» What the exercise asks
Every line from the one containing "Task: Select the zoom out magnifier tool" to the one containing "Toggle SP500 xStock color swatch" in the records below, both included, must be set down exactly, and no other line.

Segment Start: Exercise data

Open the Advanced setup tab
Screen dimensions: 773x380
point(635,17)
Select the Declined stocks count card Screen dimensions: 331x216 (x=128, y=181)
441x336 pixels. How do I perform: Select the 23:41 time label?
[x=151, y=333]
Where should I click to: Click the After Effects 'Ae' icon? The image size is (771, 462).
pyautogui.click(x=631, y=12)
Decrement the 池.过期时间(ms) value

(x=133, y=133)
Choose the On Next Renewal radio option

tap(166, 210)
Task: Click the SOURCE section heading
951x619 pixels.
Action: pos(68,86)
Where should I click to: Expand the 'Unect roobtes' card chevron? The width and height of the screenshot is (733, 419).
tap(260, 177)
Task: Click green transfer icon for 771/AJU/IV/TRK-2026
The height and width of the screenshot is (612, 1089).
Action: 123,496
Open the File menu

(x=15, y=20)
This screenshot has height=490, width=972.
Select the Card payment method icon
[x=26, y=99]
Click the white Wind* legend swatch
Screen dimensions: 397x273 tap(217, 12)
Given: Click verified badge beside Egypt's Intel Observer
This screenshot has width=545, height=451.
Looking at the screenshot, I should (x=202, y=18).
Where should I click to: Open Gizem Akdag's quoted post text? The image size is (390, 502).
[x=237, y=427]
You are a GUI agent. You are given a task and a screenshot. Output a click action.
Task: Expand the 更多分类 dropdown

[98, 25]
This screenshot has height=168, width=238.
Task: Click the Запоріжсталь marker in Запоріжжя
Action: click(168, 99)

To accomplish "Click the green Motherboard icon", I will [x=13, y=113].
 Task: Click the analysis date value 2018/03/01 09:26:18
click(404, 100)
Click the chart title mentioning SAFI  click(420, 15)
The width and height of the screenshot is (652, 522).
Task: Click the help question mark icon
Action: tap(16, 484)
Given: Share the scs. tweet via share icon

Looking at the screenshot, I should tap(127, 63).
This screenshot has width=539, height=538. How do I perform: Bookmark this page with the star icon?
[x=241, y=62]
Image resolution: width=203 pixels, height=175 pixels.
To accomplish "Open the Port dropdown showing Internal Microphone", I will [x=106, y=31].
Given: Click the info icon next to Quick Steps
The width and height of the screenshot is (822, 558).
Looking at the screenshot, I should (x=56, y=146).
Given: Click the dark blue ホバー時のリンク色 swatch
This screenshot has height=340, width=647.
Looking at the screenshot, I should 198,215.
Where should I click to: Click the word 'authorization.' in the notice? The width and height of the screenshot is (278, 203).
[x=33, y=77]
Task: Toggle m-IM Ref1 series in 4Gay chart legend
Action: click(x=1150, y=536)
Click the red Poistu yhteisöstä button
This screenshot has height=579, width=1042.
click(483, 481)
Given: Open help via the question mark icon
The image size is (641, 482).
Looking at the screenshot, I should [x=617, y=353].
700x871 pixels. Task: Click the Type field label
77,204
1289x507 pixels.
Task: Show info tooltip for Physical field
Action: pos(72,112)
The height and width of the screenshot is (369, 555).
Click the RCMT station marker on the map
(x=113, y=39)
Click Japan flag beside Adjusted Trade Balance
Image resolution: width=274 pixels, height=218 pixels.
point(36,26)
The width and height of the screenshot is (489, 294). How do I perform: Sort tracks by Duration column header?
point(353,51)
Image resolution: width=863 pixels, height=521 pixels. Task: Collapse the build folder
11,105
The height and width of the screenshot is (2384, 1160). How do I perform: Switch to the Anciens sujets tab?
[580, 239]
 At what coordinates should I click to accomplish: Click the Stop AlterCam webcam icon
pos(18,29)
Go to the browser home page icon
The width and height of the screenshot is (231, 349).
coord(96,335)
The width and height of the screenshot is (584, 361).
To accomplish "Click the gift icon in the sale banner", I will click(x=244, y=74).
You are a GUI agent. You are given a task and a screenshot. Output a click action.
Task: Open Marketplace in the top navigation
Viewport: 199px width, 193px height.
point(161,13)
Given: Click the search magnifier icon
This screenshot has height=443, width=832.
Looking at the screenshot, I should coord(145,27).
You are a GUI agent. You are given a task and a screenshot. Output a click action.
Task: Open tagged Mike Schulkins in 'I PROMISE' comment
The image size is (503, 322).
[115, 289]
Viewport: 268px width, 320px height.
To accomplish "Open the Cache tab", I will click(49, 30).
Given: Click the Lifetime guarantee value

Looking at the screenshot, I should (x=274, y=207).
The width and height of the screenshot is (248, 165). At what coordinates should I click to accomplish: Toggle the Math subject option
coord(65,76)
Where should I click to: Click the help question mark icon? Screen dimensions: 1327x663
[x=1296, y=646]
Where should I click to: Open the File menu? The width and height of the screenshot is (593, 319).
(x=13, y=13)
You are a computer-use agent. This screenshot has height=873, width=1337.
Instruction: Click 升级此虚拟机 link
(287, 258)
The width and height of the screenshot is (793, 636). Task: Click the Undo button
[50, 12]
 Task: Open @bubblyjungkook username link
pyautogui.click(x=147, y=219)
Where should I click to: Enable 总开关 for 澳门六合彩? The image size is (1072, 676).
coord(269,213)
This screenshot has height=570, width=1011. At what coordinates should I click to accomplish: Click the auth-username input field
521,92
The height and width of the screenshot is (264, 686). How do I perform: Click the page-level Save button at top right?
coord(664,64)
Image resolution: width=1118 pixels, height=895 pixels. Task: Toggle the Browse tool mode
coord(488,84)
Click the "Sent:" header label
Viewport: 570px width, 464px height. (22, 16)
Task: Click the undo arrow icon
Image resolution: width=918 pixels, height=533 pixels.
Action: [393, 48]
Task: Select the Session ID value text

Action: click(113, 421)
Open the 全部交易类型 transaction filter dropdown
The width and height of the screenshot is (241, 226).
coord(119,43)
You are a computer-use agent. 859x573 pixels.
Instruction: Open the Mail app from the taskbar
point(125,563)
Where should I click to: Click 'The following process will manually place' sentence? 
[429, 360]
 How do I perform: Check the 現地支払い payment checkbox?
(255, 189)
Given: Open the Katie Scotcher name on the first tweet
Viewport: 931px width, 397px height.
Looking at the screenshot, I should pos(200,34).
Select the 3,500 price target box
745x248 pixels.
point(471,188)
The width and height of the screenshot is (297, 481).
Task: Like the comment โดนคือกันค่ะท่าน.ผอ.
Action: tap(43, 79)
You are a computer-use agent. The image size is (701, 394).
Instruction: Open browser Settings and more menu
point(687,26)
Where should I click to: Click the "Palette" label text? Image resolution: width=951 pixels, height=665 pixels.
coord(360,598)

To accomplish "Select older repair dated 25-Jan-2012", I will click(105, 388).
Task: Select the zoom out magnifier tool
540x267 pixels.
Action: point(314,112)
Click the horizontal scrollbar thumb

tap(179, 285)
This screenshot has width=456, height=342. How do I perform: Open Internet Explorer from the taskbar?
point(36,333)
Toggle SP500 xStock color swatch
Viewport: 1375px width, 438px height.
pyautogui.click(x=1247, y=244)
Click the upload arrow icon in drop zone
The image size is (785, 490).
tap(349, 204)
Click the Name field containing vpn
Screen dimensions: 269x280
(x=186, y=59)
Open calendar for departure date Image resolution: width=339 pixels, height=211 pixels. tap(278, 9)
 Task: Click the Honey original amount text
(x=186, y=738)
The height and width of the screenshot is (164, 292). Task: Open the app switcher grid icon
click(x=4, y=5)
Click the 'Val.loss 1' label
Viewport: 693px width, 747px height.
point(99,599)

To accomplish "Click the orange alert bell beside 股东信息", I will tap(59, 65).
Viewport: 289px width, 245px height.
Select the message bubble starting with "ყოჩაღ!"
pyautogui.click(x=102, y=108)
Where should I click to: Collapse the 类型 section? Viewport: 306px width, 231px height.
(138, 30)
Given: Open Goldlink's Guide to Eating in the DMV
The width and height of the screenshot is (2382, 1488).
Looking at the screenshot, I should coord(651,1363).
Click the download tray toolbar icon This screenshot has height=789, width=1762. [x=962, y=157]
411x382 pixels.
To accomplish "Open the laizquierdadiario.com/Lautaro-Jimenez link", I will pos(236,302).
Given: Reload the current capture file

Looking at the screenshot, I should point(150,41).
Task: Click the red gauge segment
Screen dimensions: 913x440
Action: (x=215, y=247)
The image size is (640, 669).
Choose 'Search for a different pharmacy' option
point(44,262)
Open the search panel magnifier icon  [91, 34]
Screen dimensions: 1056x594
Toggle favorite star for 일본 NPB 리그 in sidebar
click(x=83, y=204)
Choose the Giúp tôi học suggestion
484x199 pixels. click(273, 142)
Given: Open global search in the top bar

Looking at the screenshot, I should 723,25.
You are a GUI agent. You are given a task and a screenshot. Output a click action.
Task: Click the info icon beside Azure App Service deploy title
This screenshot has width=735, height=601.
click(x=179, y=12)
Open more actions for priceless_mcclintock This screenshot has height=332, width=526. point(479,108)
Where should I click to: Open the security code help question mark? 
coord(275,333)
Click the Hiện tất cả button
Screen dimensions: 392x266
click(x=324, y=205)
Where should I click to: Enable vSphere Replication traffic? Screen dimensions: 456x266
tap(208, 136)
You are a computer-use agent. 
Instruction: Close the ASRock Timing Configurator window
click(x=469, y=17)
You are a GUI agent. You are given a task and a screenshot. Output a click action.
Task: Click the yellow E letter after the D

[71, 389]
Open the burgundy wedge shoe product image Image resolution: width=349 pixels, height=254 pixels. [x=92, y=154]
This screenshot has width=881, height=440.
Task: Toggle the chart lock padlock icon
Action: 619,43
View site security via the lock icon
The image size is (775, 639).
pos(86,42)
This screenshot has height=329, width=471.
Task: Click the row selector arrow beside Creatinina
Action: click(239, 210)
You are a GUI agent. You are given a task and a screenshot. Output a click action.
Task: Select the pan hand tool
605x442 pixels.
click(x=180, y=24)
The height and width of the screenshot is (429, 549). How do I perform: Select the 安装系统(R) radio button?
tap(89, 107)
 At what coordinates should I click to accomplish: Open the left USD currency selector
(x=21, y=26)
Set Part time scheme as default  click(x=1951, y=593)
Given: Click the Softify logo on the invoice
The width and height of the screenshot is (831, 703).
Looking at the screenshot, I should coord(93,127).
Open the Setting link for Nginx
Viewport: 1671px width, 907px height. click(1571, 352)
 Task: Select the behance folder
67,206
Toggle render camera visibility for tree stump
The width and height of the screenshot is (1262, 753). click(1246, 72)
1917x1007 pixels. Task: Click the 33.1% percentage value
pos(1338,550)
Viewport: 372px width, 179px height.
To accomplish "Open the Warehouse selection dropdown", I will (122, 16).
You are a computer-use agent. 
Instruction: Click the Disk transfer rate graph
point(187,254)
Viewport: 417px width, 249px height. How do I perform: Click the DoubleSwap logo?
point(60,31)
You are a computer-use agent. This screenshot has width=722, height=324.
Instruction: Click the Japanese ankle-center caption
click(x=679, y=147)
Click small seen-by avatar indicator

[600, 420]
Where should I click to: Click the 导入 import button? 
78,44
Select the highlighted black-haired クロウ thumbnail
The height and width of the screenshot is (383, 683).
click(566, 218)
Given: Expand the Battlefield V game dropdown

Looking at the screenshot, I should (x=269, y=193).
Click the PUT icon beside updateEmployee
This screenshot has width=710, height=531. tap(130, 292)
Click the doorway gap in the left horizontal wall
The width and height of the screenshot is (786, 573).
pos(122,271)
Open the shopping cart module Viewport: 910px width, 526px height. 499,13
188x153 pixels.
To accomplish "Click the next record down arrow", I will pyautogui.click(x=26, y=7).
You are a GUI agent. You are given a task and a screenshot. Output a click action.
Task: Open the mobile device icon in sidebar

Segment End: Exercise data

» Worked solution
Task: Select the zoom out magnifier tool
540x267 pixels.
Action: point(314,112)
Click the horizontal scrollbar thumb

tap(179, 285)
This screenshot has width=456, height=342. How do I perform: Open Internet Explorer from the taskbar?
point(36,333)
Toggle SP500 xStock color swatch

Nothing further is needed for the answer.